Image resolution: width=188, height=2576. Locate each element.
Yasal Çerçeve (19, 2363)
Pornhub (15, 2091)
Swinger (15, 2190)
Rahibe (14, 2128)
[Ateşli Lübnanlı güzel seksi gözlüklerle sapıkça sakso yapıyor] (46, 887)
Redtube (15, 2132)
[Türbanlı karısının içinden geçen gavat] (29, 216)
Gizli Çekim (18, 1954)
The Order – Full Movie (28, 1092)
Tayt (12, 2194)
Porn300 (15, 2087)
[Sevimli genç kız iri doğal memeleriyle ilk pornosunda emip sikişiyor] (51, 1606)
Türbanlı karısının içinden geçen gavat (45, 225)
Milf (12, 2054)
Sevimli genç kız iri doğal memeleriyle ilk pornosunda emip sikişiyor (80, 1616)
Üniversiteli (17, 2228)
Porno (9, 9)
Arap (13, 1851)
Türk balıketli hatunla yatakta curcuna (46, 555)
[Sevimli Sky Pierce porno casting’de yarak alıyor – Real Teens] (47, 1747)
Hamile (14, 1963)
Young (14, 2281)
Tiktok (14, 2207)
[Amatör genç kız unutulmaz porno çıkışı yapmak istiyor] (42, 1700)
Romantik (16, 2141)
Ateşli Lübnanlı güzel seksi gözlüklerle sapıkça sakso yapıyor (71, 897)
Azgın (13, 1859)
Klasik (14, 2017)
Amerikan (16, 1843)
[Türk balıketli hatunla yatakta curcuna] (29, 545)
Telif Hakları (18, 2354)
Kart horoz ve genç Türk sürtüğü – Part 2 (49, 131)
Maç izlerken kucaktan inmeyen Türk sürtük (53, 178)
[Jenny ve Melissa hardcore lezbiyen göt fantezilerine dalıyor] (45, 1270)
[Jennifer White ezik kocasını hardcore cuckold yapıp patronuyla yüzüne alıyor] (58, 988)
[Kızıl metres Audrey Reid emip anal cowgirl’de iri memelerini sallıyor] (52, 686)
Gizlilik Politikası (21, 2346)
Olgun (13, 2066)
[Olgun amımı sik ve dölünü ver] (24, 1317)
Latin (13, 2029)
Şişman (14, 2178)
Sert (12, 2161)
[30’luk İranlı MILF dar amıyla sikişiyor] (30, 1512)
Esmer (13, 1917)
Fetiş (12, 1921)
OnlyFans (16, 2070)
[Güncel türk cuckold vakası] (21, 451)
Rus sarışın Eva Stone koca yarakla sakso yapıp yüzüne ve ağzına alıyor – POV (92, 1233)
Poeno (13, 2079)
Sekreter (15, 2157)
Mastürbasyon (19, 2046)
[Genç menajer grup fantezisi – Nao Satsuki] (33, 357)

**ASSIGNMENT**
Everything from the line containing "[Jennifer White ezik" through the last line of the records must be given again exactly; leave out all other lines.

**SOLUTION**
[Jennifer White ezik kocasını hardcore cuckold yapıp patronuyla yüzüne alıyor] (58, 988)
[Kızıl metres Audrey Reid emip anal cowgirl’de iri memelerini sallıyor] (52, 686)
Gizlilik Politikası (21, 2346)
Olgun (13, 2066)
[Olgun amımı sik ve dölünü ver] (24, 1317)
Latin (13, 2029)
Şişman (14, 2178)
Sert (12, 2161)
[30’luk İranlı MILF dar amıyla sikişiyor] (30, 1512)
Esmer (13, 1917)
Fetiş (12, 1921)
OnlyFans (16, 2070)
[Güncel türk cuckold vakası] (21, 451)
Rus sarışın Eva Stone koca yarakla sakso yapıp yüzüne ve ağzına alıyor – POV (92, 1233)
Poeno (13, 2079)
Sekreter (15, 2157)
Mastürbasyon (19, 2046)
[Genç menajer grup fantezisi – Nao Satsuki] (33, 357)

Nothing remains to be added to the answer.